Another unusual element in the catalogue is that the second color plate, illustrating No. 3948, reproduces a miniature bookbinding in its original size. The Grolieresque mosaic binding on a miniature 1828 edition of Horace is priced only 270 F; certainly this is the earliest color reproduction of a miniature bookbinding in an antiquarian booksellers's catalogue. Were miniature books reproduced in their original size in antiquarian booksellers' catalogues prior to this?

Searching for information on Morgand & Fatout, I found the following information on Damascène Morgand in an online issue of the American magazine, The Curio, Vol.1, No. 3, published in November 1887. The article, written by the presumably forgotten journalist Max Maury, was entitled "The Great Booksellers of the World. Damascene Morgand, of Paris." From it I quote:

"A little farther at No. 55 Caen used to present an alluring stock of illuminated manuscripts, incunables, first editions XVII. and XVIII. century bindings, engravings and etchings in their earliest and most perfect states, and of late years, in 1875, I think Damascène Morgand, having bought out the Caen business, began his career of unprecedented success, built upon that solid experience acquired under old Fontaine's careful tuition. In 1882 his partner, Mr. Fatout, died, and the forty-seven year old Norman connoisseur began his rapid strides towards his world-wide reputation. The great bibliophiles placed orders in his hands with a feeling of full security; and in all the great public sales, Damascène Morgand, dignified, cold as steel and as sharp as a Yankee of Yankeeland, came forward as the buyer of the highest-priced lots and of unique examples of books, bindings, and prints. Such collectors as the Baron James de Rothschild, the Count de Lignerolles, Ernest Quentin-Bauchart, Eugène Paillet, Louis Roederer (of Champagne fame), the Baron de La Roche-Lacarelle, etc., took from his hands the most famous jewels of their choice libraries. From such customers a dealer learns more than he teaches, and, in fact, the spirit of the collector possessed Mr. Morgand as deeply as it did his buyers.
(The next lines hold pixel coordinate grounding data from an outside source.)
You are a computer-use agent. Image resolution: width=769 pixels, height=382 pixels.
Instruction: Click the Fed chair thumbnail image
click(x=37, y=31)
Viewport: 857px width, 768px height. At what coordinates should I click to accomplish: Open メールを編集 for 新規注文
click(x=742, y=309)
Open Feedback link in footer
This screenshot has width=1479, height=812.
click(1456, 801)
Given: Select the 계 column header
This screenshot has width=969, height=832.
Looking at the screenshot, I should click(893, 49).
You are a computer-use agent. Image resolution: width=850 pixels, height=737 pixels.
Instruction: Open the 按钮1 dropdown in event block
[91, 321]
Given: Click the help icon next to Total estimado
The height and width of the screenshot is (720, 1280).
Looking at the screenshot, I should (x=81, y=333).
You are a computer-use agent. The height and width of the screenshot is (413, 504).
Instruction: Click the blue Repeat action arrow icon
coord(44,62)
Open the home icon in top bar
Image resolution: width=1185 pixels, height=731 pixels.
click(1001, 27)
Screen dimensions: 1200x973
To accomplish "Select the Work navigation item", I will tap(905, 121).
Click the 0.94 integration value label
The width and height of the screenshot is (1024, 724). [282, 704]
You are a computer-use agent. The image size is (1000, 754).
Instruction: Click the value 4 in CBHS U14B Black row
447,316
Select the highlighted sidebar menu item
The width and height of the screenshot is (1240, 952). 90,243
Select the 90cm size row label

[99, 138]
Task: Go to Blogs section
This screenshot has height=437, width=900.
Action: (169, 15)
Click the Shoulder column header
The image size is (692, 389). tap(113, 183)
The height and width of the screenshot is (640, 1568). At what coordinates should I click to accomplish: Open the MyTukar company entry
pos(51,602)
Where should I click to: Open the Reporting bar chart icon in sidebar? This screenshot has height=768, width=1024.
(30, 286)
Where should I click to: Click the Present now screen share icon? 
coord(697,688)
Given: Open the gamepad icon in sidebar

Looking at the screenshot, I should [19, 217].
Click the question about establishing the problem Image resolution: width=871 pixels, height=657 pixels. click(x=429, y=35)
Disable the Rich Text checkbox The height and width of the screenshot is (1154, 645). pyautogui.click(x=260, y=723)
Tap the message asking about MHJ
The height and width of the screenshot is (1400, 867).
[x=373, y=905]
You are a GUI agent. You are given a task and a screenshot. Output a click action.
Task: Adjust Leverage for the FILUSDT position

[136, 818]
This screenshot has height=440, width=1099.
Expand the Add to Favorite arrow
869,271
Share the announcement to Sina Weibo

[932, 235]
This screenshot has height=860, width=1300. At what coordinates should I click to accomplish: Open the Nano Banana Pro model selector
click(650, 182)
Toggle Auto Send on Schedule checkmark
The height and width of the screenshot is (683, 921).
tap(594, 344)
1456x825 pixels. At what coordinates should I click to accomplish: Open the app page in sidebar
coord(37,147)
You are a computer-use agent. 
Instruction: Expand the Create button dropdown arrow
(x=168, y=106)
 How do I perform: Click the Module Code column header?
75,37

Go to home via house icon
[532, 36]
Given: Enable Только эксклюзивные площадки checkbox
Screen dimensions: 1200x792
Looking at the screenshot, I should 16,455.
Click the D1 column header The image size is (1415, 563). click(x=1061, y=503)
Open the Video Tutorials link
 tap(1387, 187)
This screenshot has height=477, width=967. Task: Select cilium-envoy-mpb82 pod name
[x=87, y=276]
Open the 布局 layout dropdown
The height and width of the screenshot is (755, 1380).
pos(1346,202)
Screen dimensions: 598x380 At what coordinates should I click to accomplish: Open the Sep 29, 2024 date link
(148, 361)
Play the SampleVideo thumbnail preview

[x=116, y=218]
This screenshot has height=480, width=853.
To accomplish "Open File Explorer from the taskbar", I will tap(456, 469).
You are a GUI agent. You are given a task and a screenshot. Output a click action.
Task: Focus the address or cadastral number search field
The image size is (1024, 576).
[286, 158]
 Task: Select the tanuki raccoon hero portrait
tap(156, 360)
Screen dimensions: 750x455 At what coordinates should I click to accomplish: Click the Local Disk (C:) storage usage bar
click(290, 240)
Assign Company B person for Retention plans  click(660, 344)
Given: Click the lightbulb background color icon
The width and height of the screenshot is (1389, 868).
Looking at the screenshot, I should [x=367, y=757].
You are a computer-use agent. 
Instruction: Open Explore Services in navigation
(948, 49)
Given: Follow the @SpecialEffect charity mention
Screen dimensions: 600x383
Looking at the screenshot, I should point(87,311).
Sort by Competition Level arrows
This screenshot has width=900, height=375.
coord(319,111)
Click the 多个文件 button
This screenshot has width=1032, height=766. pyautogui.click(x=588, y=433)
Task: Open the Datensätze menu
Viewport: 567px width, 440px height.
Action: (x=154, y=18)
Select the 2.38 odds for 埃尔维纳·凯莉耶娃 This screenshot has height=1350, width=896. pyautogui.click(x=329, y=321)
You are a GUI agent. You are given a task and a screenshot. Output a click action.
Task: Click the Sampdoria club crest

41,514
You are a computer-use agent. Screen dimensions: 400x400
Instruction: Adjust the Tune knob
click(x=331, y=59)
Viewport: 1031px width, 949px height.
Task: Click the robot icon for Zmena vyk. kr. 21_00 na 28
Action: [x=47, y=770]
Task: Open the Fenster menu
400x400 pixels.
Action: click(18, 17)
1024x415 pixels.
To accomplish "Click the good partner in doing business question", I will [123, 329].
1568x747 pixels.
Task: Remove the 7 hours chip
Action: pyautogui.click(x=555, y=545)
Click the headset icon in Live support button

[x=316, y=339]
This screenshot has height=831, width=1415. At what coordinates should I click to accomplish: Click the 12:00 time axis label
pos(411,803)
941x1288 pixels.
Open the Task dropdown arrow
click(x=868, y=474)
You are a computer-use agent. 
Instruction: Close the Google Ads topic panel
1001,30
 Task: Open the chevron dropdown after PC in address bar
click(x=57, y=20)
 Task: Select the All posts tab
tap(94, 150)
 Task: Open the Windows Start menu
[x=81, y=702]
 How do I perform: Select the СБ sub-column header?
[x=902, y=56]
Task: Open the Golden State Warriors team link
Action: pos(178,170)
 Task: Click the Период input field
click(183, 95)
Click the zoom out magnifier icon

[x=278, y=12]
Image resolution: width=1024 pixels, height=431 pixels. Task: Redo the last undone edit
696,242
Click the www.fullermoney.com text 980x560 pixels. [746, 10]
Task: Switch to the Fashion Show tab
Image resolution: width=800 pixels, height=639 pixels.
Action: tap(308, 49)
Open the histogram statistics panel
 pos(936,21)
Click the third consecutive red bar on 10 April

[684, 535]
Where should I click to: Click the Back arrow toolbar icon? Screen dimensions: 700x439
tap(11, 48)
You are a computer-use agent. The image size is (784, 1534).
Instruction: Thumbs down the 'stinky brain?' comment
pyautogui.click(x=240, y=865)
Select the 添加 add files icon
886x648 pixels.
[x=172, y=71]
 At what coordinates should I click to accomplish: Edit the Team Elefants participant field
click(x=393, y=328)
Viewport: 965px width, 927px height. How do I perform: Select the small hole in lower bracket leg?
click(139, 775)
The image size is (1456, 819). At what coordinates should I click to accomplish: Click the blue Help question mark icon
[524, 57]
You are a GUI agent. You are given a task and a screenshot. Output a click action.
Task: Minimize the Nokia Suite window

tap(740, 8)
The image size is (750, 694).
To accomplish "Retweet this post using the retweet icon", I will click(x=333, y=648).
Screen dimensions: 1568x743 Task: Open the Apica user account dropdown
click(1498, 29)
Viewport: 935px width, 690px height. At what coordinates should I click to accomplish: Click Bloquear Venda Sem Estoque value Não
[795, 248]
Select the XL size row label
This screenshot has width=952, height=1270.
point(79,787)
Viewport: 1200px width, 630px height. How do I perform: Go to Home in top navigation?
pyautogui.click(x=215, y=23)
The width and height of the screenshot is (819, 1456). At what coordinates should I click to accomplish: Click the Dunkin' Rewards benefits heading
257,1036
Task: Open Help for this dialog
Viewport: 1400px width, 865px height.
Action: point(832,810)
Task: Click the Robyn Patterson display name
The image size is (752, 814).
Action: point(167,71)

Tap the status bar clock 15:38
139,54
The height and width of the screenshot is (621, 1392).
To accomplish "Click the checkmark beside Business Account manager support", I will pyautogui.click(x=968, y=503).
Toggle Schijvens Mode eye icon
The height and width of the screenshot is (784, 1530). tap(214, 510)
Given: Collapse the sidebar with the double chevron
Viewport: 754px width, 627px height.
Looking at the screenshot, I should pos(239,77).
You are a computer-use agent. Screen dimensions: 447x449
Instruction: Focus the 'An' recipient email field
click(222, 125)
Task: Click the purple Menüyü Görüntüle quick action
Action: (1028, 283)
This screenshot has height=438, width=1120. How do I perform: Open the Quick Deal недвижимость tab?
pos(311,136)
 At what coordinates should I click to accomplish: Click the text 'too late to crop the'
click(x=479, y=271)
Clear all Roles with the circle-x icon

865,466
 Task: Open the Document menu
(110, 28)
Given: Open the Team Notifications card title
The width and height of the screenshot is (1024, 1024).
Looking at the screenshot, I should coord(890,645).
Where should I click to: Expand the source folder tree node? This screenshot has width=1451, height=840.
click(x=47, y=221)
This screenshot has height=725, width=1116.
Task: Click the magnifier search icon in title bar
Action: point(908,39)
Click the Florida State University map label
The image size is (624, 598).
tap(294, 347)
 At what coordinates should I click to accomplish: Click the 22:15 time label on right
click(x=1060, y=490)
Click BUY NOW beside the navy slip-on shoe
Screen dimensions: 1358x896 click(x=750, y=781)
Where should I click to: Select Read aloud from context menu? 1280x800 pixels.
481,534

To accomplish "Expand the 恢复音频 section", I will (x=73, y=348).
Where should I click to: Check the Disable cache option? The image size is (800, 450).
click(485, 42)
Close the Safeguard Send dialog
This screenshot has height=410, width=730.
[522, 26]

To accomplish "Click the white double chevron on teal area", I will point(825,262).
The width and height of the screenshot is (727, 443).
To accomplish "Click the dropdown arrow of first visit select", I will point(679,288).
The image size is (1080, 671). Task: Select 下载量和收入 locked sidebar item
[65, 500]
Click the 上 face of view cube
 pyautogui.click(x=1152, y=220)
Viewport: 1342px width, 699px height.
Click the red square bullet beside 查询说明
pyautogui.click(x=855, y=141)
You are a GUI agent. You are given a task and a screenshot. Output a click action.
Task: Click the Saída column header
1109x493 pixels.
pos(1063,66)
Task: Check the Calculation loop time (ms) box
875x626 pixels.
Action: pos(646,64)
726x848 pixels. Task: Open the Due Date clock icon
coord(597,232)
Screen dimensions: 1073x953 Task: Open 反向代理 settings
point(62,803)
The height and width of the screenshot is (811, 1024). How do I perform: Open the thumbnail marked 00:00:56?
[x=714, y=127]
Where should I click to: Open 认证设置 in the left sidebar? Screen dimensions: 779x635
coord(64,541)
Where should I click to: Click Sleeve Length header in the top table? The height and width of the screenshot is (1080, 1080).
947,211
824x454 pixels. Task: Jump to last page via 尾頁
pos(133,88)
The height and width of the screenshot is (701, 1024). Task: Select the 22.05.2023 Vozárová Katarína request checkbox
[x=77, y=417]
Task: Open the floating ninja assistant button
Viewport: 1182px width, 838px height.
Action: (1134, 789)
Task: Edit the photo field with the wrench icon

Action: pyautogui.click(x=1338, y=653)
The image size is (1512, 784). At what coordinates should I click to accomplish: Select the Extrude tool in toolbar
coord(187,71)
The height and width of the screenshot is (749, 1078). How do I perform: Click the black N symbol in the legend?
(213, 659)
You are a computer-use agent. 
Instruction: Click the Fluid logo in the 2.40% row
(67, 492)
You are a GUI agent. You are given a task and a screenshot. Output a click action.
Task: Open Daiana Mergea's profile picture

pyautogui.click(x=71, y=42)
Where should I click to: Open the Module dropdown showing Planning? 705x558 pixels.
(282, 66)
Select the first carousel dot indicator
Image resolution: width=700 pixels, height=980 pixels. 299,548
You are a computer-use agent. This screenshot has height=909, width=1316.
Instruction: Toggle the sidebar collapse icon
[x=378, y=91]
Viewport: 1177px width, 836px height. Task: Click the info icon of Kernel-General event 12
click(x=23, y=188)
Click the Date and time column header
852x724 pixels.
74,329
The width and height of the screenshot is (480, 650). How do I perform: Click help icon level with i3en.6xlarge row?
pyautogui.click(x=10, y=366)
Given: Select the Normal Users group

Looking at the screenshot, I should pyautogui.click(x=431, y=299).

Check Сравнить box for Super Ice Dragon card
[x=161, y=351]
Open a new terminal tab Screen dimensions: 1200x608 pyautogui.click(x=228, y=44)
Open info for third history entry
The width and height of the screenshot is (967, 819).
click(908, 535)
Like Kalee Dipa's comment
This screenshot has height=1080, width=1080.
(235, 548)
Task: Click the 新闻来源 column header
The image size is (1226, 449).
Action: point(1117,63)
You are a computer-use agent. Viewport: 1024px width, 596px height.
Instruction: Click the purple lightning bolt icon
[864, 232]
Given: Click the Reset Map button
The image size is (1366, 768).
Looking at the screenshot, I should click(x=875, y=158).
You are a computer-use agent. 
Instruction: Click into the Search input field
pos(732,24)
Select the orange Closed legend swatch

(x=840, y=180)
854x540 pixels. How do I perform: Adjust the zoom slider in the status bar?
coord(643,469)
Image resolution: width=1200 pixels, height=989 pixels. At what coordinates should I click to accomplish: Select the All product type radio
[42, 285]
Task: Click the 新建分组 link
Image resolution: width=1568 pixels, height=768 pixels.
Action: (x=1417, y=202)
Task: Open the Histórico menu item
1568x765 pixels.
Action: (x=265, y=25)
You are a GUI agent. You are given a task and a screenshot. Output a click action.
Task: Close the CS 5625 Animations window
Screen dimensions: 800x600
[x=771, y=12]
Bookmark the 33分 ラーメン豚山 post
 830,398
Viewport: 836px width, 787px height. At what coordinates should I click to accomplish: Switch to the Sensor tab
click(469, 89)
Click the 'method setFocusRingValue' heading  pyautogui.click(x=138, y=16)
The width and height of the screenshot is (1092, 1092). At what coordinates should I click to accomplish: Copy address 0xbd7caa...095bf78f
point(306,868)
As a tangible proof of his gigantic work, his firm has published, for the last ten years, monthly bulletins, embellished with costly illustrations fac-similes of frontispieces, reproductions of bindings engraved in colors, and the collection of these bulletins is sought after as the basis of every bibliophile's library of information."

Roland Folter also pointed out to me in an email on May 3, 2013 that 1878 appears to be a watershed year for the introduction of printed color plates in commercial rare book catalogues as, in addition to the Morgand & Fatout catalogue, a few copies of the Sotheby catalogue of the J. T. Payne sale in London on April 10, 1878 were "struck off on thick paper with Eleven facsimile Illustrations in gold and colours. Price 5s.", and a Bachelin-Deflorenne auction catalogue for a sale in Paris in June 1878, listing among other things a Gutenberg Bible, was issued with 5 color plates (2 folding). I have not seen the Bachelin-Deflorenne catalogue, and cannot judge the quality of its color plates, but as it predated the Morgand & Fatout catalogue by 5 months, it is conceivable that Morgand & Fatout decided it was time to introduce color printed images in their catalogue when they saw the color plates in the Bachelin-Deflorenne catalogue.